Club Reps the drama. That’s what this is. Minus about 150 years and with britches and bodices instead of Union Jack shorts and bikinis. But essentially it’s a bunch of feckless youths at the beck and call of ungrateful clients, rebellious in the face of bullying and bossiness.
The success of the drama about 19th century servants hinges on Joe Absolom’s cheeky charm. Fall for it, and it’s an amusing enough hour. Be immune to it, and it’s all too lightweight to appeal.
Absolom plays George Cosmo, the ambitious second footman who uses a forged reference to clinch a job at Great Taplows. He’s already tamed his rival William (Kenny Doughty with a peculiar rural accent) and, no doubt, will win the heart of nursemaid Grace, played by Felicity Jones, an actress who was hired from The Archers. She has the most amazing lips, wasted on Radio 4 listeners.
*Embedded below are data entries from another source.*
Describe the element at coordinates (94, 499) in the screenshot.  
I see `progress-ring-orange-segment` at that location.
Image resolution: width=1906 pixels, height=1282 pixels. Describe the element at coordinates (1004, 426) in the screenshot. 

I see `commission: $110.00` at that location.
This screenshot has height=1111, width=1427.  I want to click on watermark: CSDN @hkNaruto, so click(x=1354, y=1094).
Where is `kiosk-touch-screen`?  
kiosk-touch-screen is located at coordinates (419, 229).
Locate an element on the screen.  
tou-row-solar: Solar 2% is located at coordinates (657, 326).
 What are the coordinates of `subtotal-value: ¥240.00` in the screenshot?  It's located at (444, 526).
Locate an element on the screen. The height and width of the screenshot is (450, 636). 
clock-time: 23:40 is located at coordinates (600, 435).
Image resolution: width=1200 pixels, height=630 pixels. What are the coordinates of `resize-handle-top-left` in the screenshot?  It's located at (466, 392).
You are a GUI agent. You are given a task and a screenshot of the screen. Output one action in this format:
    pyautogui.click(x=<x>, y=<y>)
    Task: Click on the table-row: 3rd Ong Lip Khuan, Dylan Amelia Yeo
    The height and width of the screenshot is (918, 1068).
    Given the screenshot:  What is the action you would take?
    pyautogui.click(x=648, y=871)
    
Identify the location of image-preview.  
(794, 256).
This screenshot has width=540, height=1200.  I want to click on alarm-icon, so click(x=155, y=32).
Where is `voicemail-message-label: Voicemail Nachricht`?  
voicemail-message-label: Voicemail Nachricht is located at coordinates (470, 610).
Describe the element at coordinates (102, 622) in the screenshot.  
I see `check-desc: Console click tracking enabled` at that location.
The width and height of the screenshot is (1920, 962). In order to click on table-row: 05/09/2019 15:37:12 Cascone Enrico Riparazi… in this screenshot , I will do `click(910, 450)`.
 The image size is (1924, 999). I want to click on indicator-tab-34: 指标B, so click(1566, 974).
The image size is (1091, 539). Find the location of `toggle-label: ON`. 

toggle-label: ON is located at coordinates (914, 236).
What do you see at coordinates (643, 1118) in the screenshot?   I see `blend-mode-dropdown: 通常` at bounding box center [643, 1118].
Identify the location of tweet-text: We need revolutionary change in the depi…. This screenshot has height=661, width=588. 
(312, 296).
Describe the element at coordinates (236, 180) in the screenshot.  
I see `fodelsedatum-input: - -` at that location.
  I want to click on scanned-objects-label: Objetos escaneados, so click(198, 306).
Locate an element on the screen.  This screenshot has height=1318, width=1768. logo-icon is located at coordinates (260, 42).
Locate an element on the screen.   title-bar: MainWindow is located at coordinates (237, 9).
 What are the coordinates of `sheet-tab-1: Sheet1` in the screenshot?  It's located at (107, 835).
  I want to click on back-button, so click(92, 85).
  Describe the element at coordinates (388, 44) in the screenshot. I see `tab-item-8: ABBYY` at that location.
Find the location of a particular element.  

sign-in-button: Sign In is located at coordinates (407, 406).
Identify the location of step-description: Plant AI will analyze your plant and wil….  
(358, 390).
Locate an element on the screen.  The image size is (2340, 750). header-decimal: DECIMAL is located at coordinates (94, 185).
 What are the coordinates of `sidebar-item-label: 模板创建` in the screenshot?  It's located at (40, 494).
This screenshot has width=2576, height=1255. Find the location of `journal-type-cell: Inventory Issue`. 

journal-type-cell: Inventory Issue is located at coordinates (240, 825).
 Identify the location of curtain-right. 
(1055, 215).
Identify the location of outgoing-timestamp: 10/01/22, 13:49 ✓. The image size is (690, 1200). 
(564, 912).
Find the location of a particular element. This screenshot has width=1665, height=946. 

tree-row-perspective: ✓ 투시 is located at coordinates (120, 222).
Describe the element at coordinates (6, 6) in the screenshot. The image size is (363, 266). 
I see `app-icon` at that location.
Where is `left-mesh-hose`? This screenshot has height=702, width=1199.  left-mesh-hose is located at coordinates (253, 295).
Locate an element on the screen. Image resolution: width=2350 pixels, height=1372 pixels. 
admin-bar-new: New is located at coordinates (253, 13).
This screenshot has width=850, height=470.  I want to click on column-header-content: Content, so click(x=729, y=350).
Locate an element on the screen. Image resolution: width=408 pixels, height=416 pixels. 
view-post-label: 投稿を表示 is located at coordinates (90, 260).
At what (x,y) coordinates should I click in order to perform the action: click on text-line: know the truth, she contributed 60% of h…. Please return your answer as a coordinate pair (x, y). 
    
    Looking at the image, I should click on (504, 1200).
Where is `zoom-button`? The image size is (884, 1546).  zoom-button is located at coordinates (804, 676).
Like everyone else, George seems to do very little work. The Edwardian Country House, this isn’t, even if the butler, Mr Jarvis (Christopher Fulford) bellows and scolds with more effect than the timid Mr Edgar ever managed in the Channel 4 documentary-cum-lifestyle experiment.
Writer Lucy Gannon hasn’t exactly overstretched herself, either, throwing in just a few titbits of plot and so many characters that only a couple managed to stand out from the crowd. A statue that lost its penis, a disgruntled employee, the lord of the manor masturbating to pornographic pictures while George hid under the shaking bed, and a harmless scam involving brandy were the main elements of the tale. Whimsy rules, underscored by an overdose of jolly Celtic music.
Unwisely, Gannon chose to use modern language – “piss off”, “shagging”, “booze” – which just seemed stupid within the grandeur of the vast stately home (and heightened the Club Reps comparisons) and the only notable joke was straight out of the Julian Clary repertoire (“My back passage is still obstructed by some half-naked heathen”).